Lara: The England Chronicles
Martin Chandler |Published: 2024
Pages: 310
Author: Lara, Brian
Publisher: Fairfield Books
Rating: 4.5 stars
Brian Lara was always an enigma. He has a fine record, averaging 53.17 over as many as 130 Tests. Yet surely that figure should have been higher. At times he shaped at the crease as if he could never be dismissed, and along with the record breaking innings that were sometimes testament as much to concentration and stamina as much as genius there were also some of the finest innings ever played in adversity. Yet there was human frailty there too.
I feel sure I once read somewhere that being Lara’s ghost was a difficult assignment, characterised by missed appointments and, when Lara could be tied down, snatched minutes at less than congenial venues. So I did have my doubts about this one, but if nothing else there need be no concerns that Lara did other than put many hours into this project, and that what are clearly his thoughts and opinions are convincingly articulated by Walker.
Lara: The England Chronicles is an autobiography, but not a complete one. Lara does, in the traditional manner, set out his roots and his upbringing but, once the cricket begins, the book concentrates on his games in or against England. Further volumes based on Africa, Asia and Australasia will in time make Lara’s the most detailed account of a cricket career ever assembled.
Such treatment is probably justified. Lara’s career began at a time when the West Indies were still world beaters but his development as a batsman coincided with the long years of decline. When he started out the West Indies team contained legendary names like Greenidge, Haynes, Richards, Richardson, Marshall, Ambrose, Bishop and Walsh. By the time his Test career ended the only legends left were himself and Shiv Chanderpaul.
And Lara has not simply produced an anodyne account of what happened. No one reading his story can be anything other than impressed with the amount of thought that he put into what he was doing at the time, and revisiting that in order to get his story into print. It is notable that he has offended some, Carl Hooper and Viv Richards being two in particular who have described gross misrepresentations and passages that are categorically false and have jointly called on Lara to issue a sincere apology for the harm caused.
Which I suppose must raise the possibility that Lara has perhaps overplayed his hand, or even sought to settle old scores, although as a reader I certainly didn’t get that impression. As anyone who has been in such a situation should realise where individuals are thrown together in relationships where emotions can, for whatever reason, run high their different perspectives are inevitably going to give rise to conflicting recollections.

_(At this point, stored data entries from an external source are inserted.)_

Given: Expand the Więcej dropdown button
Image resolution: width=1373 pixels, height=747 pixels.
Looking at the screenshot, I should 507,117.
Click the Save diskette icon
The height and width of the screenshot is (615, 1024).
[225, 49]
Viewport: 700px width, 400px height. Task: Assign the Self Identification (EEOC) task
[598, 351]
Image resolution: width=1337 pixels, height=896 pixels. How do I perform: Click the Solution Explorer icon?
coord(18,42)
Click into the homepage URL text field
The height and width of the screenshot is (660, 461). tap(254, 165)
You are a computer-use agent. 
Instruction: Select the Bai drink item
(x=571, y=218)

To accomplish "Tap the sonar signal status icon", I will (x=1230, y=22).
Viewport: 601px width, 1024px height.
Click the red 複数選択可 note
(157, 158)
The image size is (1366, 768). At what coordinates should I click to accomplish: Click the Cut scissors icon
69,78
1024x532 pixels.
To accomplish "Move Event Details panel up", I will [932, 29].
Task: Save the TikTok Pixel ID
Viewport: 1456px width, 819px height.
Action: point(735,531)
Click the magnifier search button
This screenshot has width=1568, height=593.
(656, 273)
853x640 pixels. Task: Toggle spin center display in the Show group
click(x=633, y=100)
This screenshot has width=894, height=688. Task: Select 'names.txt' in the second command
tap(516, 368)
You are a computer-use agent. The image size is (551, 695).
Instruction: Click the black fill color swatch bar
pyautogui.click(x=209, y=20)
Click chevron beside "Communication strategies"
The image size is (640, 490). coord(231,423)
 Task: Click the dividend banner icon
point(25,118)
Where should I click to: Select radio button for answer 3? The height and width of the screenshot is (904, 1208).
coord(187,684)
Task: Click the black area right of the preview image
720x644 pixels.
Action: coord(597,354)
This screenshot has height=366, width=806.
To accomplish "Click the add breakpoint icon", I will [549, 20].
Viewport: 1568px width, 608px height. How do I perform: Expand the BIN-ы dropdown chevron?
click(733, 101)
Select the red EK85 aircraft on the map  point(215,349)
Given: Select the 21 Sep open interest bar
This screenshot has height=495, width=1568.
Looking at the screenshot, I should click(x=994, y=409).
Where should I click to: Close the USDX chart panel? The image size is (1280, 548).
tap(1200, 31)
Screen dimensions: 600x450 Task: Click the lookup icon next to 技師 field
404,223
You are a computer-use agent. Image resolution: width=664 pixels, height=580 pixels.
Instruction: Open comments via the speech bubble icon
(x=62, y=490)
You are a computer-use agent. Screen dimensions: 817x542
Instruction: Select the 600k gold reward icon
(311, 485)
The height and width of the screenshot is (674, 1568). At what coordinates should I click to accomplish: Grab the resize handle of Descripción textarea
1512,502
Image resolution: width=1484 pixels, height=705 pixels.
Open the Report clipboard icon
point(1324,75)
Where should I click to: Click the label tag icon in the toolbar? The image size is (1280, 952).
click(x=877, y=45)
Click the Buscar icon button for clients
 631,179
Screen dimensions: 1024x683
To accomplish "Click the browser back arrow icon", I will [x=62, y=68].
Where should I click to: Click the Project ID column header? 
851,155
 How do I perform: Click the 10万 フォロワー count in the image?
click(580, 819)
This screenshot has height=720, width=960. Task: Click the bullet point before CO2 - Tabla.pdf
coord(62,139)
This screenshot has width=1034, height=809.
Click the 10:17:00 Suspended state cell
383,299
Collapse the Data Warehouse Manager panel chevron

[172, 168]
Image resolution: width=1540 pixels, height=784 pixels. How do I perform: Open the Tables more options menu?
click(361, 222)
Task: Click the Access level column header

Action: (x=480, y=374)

In any event Lara is as critical of himself as, at times, he is of others and he certainly gives the impression of being entirely honest with his audience, at times not with out a degree of brutality. In addition there is certainly one episode which Lara need not have told his readers about, when in 1999 he booked into a clinic in New York for a psychiatric assessment. The results of the assessment are illuminating, as is the shrewd advice that Lara received there.
Whether the publication of Lara’s story in four separate and distinct parts is going to work in terms of the individual books making, collectively, a single coherent narrative I have to say I am not entirely convinced. The story will not be seamless, but depending on the precise contents of each book I suppose it must be possible that it will set a new template for others to follow, or at least those few whose cricketing lives and careers are as interesting as those of Brian Lara. Either way at the present time all we have is The England Chronicles, and that is most certainly a compelling read.